INSTRUCTIONS FOR THE TASK: Give again, word for word, every line in the entries below from the line with "山口県 (122, 2070)" up to and including the line with "一般内科 (16, 2183)", and no other line.

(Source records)
►

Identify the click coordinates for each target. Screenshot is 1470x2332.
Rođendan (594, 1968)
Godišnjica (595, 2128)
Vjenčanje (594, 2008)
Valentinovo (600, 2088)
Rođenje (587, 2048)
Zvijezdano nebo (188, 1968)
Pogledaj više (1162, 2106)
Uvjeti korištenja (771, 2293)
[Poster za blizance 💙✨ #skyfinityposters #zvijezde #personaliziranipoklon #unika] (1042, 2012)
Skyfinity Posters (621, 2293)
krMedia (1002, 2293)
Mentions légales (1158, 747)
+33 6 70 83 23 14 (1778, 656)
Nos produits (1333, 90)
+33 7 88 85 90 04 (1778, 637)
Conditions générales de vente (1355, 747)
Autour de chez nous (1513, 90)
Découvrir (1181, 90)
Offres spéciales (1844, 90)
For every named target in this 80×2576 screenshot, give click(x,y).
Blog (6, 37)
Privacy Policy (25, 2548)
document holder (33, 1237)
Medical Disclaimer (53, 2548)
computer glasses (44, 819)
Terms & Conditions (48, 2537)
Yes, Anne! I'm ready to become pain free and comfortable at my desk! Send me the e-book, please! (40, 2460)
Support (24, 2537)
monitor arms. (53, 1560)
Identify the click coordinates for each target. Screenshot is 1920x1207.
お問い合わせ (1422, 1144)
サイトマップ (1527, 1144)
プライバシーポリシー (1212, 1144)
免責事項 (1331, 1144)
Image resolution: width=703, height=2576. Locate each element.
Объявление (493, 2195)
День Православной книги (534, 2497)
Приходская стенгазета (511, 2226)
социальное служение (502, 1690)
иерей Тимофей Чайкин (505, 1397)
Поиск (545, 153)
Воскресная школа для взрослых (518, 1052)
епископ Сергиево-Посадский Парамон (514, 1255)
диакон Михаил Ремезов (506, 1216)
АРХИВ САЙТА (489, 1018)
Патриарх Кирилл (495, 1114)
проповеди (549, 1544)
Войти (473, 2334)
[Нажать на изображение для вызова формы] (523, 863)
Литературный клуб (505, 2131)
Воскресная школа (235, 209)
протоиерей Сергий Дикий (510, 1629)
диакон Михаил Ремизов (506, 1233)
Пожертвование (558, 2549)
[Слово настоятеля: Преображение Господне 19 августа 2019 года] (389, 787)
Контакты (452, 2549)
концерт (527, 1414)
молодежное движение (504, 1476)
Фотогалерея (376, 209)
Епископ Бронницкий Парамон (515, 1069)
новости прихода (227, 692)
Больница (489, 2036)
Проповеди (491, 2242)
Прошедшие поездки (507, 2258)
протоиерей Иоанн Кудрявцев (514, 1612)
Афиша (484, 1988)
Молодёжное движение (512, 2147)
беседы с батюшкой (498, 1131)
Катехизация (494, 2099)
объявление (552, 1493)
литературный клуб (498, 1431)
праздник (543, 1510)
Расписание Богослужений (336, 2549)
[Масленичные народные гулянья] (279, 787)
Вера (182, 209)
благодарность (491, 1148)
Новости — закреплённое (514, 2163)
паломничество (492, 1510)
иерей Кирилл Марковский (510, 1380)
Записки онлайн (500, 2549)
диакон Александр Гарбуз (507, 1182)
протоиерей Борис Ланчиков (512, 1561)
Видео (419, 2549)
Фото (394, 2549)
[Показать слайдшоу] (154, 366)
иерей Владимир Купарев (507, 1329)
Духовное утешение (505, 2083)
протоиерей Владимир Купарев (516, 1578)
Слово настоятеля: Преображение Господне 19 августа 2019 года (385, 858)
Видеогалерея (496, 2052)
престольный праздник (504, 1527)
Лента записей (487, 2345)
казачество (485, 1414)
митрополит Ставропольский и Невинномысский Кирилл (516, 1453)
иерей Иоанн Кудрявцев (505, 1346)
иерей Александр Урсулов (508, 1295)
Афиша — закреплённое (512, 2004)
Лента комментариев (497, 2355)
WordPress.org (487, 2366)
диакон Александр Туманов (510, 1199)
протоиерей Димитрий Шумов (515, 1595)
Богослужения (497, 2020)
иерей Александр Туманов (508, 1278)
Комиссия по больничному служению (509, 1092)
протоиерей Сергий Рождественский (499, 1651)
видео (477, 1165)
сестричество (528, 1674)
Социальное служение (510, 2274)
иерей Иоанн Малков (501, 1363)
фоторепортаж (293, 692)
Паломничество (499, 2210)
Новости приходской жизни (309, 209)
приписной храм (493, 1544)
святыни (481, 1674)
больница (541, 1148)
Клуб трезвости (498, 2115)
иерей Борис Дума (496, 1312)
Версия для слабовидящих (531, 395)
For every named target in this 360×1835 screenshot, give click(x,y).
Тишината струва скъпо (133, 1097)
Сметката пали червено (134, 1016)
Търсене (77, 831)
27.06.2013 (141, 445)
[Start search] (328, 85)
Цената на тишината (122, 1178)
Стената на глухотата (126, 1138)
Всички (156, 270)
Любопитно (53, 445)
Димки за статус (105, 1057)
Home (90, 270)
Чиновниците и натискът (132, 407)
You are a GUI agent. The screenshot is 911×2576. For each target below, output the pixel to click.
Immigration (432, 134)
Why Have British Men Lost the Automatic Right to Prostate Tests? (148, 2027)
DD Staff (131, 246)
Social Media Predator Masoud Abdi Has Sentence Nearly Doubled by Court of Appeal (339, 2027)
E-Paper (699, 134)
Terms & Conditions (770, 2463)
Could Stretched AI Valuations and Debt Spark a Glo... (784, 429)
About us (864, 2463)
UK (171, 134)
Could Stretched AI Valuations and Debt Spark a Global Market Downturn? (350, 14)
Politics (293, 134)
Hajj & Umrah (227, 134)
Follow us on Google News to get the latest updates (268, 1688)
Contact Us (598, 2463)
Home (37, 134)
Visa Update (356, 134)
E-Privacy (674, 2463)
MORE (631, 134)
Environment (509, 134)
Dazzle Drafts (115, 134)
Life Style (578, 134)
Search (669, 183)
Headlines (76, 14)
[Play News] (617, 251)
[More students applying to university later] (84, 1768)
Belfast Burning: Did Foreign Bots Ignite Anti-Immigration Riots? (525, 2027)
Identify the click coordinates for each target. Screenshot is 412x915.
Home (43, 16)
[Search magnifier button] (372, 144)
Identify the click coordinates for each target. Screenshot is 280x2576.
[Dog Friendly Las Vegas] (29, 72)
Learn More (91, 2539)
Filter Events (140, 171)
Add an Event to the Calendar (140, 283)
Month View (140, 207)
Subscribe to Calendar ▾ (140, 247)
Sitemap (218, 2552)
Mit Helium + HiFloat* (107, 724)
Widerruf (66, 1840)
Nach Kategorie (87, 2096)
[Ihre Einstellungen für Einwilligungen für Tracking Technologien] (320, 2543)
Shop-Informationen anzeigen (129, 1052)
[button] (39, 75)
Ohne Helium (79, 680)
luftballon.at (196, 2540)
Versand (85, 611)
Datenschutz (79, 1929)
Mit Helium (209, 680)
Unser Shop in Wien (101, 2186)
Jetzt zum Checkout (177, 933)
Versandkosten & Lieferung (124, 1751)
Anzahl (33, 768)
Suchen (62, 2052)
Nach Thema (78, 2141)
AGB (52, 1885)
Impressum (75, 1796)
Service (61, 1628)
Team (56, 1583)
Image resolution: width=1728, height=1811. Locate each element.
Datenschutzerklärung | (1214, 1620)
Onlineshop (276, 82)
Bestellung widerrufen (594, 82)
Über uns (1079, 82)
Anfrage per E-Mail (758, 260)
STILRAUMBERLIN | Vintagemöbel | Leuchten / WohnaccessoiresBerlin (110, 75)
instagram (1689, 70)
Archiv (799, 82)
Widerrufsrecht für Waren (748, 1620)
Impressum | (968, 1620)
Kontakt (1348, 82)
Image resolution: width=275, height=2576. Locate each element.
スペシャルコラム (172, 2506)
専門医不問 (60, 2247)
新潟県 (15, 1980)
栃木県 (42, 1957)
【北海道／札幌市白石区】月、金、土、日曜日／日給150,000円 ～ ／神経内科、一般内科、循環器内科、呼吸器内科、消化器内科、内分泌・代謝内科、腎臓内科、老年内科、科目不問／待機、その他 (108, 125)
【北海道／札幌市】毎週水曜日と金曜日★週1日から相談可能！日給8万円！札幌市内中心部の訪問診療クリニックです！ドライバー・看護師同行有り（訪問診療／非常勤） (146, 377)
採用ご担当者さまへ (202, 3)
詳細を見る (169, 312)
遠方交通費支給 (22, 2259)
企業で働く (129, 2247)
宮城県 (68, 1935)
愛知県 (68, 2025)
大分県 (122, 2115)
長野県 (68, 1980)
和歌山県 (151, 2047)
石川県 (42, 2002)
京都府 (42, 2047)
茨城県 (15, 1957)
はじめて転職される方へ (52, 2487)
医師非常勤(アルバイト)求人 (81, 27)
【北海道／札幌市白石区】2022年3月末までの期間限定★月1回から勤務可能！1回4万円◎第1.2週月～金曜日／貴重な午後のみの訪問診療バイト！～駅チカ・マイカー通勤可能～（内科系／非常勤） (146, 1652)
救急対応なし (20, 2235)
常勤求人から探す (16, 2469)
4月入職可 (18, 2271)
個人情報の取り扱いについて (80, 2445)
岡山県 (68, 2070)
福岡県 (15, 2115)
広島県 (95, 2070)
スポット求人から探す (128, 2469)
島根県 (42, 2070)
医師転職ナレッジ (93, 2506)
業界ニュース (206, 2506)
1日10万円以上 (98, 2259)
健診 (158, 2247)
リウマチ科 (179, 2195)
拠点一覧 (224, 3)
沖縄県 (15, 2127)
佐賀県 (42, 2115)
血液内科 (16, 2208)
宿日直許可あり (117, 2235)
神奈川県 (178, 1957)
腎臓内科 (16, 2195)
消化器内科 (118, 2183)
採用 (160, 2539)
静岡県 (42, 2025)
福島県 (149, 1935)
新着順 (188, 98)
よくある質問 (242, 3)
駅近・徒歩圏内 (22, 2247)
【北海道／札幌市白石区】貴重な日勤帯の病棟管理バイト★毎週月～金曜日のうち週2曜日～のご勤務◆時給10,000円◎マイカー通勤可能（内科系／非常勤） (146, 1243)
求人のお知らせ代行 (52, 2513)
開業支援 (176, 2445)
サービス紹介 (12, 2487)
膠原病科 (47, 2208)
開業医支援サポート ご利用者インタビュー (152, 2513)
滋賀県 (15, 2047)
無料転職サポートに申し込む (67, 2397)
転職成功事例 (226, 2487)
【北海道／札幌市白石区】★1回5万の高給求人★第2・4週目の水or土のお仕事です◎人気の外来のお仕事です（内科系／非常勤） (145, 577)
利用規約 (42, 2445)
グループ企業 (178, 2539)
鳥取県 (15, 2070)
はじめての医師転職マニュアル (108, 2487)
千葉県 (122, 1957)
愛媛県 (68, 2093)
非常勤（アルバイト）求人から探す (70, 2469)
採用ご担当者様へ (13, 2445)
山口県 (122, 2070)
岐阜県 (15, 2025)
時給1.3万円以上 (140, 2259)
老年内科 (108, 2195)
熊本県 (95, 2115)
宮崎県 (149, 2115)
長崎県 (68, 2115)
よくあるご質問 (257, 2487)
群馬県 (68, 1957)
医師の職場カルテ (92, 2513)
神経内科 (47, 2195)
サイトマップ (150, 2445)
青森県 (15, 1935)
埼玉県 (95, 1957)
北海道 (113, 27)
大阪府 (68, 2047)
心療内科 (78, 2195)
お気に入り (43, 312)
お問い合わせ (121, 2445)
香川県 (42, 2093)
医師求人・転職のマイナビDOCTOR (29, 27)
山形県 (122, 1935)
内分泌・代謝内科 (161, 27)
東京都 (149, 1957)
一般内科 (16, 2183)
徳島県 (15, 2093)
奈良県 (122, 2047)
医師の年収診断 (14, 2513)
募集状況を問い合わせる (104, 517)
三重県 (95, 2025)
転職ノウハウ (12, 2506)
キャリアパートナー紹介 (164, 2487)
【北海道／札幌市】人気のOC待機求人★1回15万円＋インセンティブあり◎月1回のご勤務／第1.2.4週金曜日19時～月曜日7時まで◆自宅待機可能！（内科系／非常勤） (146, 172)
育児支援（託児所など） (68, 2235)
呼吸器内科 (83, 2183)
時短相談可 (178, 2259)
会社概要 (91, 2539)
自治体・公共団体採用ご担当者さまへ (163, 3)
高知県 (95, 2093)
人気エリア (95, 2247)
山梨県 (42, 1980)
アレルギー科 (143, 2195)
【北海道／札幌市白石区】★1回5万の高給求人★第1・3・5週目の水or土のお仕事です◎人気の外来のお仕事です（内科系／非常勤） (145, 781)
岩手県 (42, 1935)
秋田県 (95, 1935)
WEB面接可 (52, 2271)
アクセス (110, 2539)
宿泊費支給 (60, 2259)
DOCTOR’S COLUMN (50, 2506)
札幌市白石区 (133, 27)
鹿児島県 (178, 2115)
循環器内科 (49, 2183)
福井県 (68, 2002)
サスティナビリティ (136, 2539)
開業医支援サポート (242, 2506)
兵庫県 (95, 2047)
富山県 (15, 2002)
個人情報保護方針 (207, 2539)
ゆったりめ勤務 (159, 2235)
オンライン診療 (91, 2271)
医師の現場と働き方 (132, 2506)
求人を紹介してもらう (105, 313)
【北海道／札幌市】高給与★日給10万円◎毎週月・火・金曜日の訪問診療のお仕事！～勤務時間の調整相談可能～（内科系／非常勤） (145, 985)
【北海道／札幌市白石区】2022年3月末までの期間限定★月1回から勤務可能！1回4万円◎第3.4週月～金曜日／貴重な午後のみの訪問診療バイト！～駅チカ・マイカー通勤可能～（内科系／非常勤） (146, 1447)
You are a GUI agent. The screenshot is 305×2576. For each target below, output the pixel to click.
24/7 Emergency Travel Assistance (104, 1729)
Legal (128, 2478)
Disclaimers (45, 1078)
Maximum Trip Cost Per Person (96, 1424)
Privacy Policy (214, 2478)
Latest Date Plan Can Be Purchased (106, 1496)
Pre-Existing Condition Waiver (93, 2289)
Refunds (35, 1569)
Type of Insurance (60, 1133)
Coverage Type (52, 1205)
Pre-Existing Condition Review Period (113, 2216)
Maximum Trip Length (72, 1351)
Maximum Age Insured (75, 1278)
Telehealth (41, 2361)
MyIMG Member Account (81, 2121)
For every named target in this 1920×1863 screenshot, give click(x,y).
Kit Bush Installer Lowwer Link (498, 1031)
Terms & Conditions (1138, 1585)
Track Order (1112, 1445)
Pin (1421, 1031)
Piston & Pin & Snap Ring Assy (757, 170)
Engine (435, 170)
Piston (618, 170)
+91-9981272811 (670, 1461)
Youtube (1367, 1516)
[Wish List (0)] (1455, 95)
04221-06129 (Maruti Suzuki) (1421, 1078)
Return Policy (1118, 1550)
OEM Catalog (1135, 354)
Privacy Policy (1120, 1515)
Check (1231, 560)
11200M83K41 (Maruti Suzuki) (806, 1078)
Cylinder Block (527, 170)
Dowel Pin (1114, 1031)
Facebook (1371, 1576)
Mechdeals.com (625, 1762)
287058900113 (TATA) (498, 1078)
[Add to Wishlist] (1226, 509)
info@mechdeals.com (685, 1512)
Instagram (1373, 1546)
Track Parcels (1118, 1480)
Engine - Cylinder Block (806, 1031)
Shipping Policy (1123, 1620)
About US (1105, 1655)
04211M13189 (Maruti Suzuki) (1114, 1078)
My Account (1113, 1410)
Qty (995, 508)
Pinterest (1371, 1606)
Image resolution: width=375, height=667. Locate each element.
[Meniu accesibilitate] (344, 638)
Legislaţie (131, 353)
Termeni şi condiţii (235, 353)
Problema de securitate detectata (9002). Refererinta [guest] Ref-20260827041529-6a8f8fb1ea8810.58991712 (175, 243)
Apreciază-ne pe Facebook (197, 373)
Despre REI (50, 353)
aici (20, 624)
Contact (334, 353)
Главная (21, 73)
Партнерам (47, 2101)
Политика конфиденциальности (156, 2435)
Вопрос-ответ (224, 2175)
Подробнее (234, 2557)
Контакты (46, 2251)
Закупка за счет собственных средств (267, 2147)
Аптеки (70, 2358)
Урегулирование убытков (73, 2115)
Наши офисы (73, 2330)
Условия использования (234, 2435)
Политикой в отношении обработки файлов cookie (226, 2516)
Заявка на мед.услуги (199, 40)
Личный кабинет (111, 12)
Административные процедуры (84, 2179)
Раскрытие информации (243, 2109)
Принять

◄

YOUR SOLUTION:
山口県 (122, 2070)
岐阜県 (15, 2025)
時給1.3万円以上 (140, 2259)
老年内科 (108, 2195)
熊本県 (95, 2115)
宮崎県 (149, 2115)
長崎県 (68, 2115)
よくあるご質問 (257, 2487)
群馬県 (68, 1957)
医師の職場カルテ (92, 2513)
神経内科 (47, 2195)
サイトマップ (150, 2445)
青森県 (15, 1935)
埼玉県 (95, 1957)
北海道 (113, 27)
大阪府 (68, 2047)
心療内科 (78, 2195)
お気に入り (43, 312)
お問い合わせ (121, 2445)
香川県 (42, 2093)
医師求人・転職のマイナビDOCTOR (29, 27)
山形県 (122, 1935)
内分泌・代謝内科 (161, 27)
東京都 (149, 1957)
一般内科 (16, 2183)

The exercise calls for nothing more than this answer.